**Aim of the task:** Give back every entry below, unchanged.

**Stored data:**
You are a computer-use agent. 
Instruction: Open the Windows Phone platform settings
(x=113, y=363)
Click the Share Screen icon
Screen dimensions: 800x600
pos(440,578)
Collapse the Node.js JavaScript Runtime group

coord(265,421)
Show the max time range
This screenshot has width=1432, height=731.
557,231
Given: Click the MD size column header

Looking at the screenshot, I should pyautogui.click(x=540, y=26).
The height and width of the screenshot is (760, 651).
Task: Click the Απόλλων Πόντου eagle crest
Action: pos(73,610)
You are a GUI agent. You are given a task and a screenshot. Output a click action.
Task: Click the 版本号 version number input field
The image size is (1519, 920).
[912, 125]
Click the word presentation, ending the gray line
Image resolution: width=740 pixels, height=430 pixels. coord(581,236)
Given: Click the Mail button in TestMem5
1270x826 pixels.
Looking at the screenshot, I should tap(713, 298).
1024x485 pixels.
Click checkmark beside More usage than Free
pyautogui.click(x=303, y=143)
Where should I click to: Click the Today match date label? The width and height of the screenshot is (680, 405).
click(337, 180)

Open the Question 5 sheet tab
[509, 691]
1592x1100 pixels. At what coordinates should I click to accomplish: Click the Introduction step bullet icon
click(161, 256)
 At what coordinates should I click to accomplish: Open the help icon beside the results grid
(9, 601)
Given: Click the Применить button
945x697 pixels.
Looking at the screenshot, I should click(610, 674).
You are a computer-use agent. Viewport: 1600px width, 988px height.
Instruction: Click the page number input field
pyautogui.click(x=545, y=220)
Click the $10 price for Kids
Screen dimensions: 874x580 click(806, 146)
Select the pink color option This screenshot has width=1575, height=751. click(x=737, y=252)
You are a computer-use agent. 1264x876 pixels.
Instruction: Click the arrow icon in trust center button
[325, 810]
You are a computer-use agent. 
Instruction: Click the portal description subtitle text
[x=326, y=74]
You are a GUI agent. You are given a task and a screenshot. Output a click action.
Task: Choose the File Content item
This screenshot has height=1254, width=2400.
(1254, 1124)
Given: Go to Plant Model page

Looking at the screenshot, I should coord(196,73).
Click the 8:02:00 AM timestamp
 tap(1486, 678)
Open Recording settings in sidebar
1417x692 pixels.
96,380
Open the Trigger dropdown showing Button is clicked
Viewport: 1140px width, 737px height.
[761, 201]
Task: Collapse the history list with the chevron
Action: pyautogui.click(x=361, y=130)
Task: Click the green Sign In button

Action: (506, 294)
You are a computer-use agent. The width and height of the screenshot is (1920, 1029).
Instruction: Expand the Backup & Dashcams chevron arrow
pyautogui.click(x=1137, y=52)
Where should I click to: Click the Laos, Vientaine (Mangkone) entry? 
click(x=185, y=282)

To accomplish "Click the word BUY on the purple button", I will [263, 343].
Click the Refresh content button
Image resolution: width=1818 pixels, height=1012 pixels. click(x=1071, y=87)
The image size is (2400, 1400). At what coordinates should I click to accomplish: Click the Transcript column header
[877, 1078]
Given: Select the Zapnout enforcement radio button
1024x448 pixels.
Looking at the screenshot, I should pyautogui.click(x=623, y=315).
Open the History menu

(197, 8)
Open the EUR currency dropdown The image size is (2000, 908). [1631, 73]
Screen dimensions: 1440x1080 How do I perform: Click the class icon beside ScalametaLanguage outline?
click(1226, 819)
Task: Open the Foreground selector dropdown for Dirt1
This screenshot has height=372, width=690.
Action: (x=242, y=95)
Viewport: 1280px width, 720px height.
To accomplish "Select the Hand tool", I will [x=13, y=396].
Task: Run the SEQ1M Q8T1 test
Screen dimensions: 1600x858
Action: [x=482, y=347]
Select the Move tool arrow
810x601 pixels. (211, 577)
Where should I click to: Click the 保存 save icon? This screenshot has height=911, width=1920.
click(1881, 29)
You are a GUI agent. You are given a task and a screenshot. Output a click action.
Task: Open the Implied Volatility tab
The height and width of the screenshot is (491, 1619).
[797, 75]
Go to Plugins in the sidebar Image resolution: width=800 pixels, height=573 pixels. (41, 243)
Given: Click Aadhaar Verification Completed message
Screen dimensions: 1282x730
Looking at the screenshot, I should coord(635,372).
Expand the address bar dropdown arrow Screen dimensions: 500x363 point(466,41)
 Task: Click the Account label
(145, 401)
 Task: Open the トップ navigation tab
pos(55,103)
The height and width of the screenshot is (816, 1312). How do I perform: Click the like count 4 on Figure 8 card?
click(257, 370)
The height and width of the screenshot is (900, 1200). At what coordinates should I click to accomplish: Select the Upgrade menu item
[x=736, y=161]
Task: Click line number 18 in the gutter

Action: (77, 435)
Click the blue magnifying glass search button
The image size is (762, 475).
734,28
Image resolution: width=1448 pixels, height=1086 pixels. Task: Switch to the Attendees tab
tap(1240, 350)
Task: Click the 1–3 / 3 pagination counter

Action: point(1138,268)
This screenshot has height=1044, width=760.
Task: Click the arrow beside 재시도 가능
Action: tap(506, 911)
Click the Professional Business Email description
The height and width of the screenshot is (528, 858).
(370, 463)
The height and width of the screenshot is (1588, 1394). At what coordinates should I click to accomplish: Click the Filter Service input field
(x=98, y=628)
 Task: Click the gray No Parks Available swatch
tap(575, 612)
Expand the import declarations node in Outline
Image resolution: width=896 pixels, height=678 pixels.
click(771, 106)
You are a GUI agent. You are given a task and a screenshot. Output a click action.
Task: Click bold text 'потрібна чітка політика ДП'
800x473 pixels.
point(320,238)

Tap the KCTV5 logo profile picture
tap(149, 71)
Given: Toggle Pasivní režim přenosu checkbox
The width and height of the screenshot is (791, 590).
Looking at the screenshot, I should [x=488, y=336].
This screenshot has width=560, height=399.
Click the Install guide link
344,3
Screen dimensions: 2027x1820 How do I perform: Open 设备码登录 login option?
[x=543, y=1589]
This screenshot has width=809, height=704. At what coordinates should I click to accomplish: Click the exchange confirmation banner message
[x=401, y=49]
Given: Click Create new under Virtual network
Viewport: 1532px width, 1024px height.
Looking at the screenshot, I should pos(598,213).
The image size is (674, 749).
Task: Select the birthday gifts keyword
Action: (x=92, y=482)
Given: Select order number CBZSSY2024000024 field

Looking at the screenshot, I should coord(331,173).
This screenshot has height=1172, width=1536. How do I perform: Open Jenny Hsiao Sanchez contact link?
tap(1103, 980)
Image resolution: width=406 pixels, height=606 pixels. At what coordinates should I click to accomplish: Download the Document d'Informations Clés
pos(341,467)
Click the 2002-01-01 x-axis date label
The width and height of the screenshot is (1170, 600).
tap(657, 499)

**Response below:**
You are a computer-use agent. 
Instruction: Open the Windows Phone platform settings
(x=113, y=363)
Click the Share Screen icon
Screen dimensions: 800x600
pos(440,578)
Collapse the Node.js JavaScript Runtime group

coord(265,421)
Show the max time range
This screenshot has width=1432, height=731.
557,231
Given: Click the MD size column header

Looking at the screenshot, I should pyautogui.click(x=540, y=26).
The height and width of the screenshot is (760, 651).
Task: Click the Απόλλων Πόντου eagle crest
Action: pos(73,610)
You are a GUI agent. You are given a task and a screenshot. Output a click action.
Task: Click the 版本号 version number input field
The image size is (1519, 920).
[912, 125]
Click the word presentation, ending the gray line
Image resolution: width=740 pixels, height=430 pixels. coord(581,236)
Given: Click the Mail button in TestMem5
1270x826 pixels.
Looking at the screenshot, I should tap(713, 298).
1024x485 pixels.
Click checkmark beside More usage than Free
pyautogui.click(x=303, y=143)
Where should I click to: Click the Today match date label? The width and height of the screenshot is (680, 405).
click(337, 180)

Open the Question 5 sheet tab
[509, 691]
1592x1100 pixels. At what coordinates should I click to accomplish: Click the Introduction step bullet icon
click(161, 256)
 At what coordinates should I click to accomplish: Open the help icon beside the results grid
(9, 601)
Given: Click the Применить button
945x697 pixels.
Looking at the screenshot, I should click(610, 674).
You are a computer-use agent. Viewport: 1600px width, 988px height.
Instruction: Click the page number input field
pyautogui.click(x=545, y=220)
Click the $10 price for Kids
Screen dimensions: 874x580 click(806, 146)
Select the pink color option This screenshot has width=1575, height=751. click(x=737, y=252)
You are a computer-use agent. 1264x876 pixels.
Instruction: Click the arrow icon in trust center button
[325, 810]
You are a computer-use agent. 
Instruction: Click the portal description subtitle text
[x=326, y=74]
You are a GUI agent. You are given a task and a screenshot. Output a click action.
Task: Choose the File Content item
This screenshot has height=1254, width=2400.
(1254, 1124)
Given: Go to Plant Model page

Looking at the screenshot, I should coord(196,73).
Click the 8:02:00 AM timestamp
 tap(1486, 678)
Open Recording settings in sidebar
1417x692 pixels.
96,380
Open the Trigger dropdown showing Button is clicked
Viewport: 1140px width, 737px height.
[761, 201]
Task: Collapse the history list with the chevron
Action: pyautogui.click(x=361, y=130)
Task: Click the green Sign In button

Action: (506, 294)
You are a computer-use agent. The width and height of the screenshot is (1920, 1029).
Instruction: Expand the Backup & Dashcams chevron arrow
pyautogui.click(x=1137, y=52)
Where should I click to: Click the Laos, Vientaine (Mangkone) entry? 
click(x=185, y=282)

To accomplish "Click the word BUY on the purple button", I will [263, 343].
Click the Refresh content button
Image resolution: width=1818 pixels, height=1012 pixels. click(x=1071, y=87)
The image size is (2400, 1400). At what coordinates should I click to accomplish: Click the Transcript column header
[877, 1078]
Given: Select the Zapnout enforcement radio button
1024x448 pixels.
Looking at the screenshot, I should pyautogui.click(x=623, y=315).
Open the History menu

(197, 8)
Open the EUR currency dropdown The image size is (2000, 908). [1631, 73]
Screen dimensions: 1440x1080 How do I perform: Click the class icon beside ScalametaLanguage outline?
click(1226, 819)
Task: Open the Foreground selector dropdown for Dirt1
This screenshot has height=372, width=690.
Action: (x=242, y=95)
Viewport: 1280px width, 720px height.
To accomplish "Select the Hand tool", I will [x=13, y=396].
Task: Run the SEQ1M Q8T1 test
Screen dimensions: 1600x858
Action: [x=482, y=347]
Select the Move tool arrow
810x601 pixels. (211, 577)
Where should I click to: Click the 保存 save icon? This screenshot has height=911, width=1920.
click(1881, 29)
You are a GUI agent. You are given a task and a screenshot. Output a click action.
Task: Open the Implied Volatility tab
The height and width of the screenshot is (491, 1619).
[797, 75]
Go to Plugins in the sidebar Image resolution: width=800 pixels, height=573 pixels. (41, 243)
Given: Click Aadhaar Verification Completed message
Screen dimensions: 1282x730
Looking at the screenshot, I should coord(635,372).
Expand the address bar dropdown arrow Screen dimensions: 500x363 point(466,41)
 Task: Click the Account label
(145, 401)
 Task: Open the トップ navigation tab
pos(55,103)
The height and width of the screenshot is (816, 1312). How do I perform: Click the like count 4 on Figure 8 card?
click(257, 370)
The height and width of the screenshot is (900, 1200). At what coordinates should I click to accomplish: Select the Upgrade menu item
[x=736, y=161]
Task: Click line number 18 in the gutter

Action: (77, 435)
Click the blue magnifying glass search button
The image size is (762, 475).
734,28
Image resolution: width=1448 pixels, height=1086 pixels. Task: Switch to the Attendees tab
tap(1240, 350)
Task: Click the 1–3 / 3 pagination counter

Action: point(1138,268)
This screenshot has height=1044, width=760.
Task: Click the arrow beside 재시도 가능
Action: tap(506, 911)
Click the Professional Business Email description
The height and width of the screenshot is (528, 858).
(370, 463)
The height and width of the screenshot is (1588, 1394). At what coordinates should I click to accomplish: Click the Filter Service input field
(x=98, y=628)
 Task: Click the gray No Parks Available swatch
tap(575, 612)
Expand the import declarations node in Outline
Image resolution: width=896 pixels, height=678 pixels.
click(771, 106)
You are a GUI agent. You are given a task and a screenshot. Output a click action.
Task: Click bold text 'потрібна чітка політика ДП'
800x473 pixels.
point(320,238)

Tap the KCTV5 logo profile picture
tap(149, 71)
Given: Toggle Pasivní režim přenosu checkbox
The width and height of the screenshot is (791, 590).
Looking at the screenshot, I should [x=488, y=336].
This screenshot has width=560, height=399.
Click the Install guide link
344,3
Screen dimensions: 2027x1820 How do I perform: Open 设备码登录 login option?
[x=543, y=1589]
This screenshot has width=809, height=704. At what coordinates should I click to accomplish: Click the exchange confirmation banner message
[x=401, y=49]
Given: Click Create new under Virtual network
Viewport: 1532px width, 1024px height.
Looking at the screenshot, I should pos(598,213).
The image size is (674, 749).
Task: Select the birthday gifts keyword
Action: (x=92, y=482)
Given: Select order number CBZSSY2024000024 field

Looking at the screenshot, I should coord(331,173).
This screenshot has height=1172, width=1536. How do I perform: Open Jenny Hsiao Sanchez contact link?
tap(1103, 980)
Image resolution: width=406 pixels, height=606 pixels. At what coordinates should I click to accomplish: Download the Document d'Informations Clés
pos(341,467)
Click the 2002-01-01 x-axis date label
The width and height of the screenshot is (1170, 600).
tap(657, 499)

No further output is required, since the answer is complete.